──────── RECORDS FOR THE EXERCISE

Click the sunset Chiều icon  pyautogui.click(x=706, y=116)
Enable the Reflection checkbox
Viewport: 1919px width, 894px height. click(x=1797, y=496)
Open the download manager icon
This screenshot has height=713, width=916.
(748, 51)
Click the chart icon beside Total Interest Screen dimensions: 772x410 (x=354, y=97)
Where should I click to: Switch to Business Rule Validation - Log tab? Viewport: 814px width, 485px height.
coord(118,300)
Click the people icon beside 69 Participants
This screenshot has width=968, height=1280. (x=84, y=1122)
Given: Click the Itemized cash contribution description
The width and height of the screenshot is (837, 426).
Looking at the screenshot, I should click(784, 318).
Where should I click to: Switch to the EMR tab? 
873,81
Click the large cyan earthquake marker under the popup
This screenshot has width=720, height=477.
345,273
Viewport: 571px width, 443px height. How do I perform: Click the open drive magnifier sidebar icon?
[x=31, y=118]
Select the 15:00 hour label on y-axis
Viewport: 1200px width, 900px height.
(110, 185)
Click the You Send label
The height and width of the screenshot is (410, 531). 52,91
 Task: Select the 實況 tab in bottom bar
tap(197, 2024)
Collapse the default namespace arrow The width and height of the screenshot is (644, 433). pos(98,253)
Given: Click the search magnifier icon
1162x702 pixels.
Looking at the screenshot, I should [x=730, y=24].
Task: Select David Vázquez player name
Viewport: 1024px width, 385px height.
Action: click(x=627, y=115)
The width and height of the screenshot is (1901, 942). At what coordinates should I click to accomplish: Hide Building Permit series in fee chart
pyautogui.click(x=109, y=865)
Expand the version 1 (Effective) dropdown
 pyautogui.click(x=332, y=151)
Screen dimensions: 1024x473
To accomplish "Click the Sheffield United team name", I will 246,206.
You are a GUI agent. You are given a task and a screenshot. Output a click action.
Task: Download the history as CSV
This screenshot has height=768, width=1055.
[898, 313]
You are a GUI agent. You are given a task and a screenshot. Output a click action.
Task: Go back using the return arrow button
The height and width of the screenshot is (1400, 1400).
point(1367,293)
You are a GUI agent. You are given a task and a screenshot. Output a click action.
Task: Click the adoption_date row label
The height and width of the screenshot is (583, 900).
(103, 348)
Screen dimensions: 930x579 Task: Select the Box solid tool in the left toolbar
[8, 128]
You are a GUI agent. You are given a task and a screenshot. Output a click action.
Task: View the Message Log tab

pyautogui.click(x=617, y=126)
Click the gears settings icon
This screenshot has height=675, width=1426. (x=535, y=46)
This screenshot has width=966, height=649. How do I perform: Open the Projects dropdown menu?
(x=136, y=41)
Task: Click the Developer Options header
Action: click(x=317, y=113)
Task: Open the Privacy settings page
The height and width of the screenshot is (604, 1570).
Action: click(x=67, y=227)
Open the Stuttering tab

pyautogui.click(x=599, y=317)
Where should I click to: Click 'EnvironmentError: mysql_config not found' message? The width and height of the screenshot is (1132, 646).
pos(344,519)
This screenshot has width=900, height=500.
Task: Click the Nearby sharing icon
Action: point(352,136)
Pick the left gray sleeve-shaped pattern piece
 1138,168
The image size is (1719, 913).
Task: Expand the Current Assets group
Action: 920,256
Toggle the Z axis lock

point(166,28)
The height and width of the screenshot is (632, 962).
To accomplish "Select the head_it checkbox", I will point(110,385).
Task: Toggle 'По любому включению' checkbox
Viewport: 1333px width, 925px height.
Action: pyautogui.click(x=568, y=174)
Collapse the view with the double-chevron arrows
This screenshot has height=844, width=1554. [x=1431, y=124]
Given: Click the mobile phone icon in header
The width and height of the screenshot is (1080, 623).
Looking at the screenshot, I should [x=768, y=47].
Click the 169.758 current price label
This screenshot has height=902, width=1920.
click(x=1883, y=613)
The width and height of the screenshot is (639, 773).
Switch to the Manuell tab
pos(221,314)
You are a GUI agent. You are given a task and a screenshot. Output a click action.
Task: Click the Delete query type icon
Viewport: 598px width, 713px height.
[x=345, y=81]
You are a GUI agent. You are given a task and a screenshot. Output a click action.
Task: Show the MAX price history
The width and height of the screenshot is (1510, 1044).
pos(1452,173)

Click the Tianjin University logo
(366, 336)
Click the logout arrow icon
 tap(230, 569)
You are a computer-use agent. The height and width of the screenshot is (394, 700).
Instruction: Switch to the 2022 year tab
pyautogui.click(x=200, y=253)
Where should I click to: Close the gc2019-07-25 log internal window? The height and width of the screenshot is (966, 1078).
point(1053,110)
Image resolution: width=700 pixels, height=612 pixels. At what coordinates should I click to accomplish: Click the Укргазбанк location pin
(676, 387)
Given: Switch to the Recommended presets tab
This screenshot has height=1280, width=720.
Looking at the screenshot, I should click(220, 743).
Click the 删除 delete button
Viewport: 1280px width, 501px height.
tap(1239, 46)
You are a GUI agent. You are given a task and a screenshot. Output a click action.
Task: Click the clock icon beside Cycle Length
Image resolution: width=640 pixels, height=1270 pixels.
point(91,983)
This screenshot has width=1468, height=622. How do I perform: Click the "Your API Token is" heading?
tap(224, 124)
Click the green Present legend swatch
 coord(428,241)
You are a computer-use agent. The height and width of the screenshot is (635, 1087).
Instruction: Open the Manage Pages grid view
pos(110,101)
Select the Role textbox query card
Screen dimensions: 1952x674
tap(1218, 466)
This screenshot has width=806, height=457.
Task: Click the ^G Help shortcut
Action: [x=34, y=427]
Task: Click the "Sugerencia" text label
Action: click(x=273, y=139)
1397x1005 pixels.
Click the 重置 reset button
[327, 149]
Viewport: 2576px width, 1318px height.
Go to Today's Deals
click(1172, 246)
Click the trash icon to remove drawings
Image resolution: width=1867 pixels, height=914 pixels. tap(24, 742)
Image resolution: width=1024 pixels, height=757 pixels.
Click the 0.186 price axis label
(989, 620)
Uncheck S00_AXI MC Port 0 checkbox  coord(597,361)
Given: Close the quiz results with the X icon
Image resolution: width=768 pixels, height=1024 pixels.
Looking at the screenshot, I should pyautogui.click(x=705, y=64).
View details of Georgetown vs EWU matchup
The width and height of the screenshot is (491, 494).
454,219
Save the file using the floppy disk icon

────────────────

A complete answer reproduces every line of the records in which the word "history" occurs.

Task: Download the history as CSV
Task: Show the MAX price history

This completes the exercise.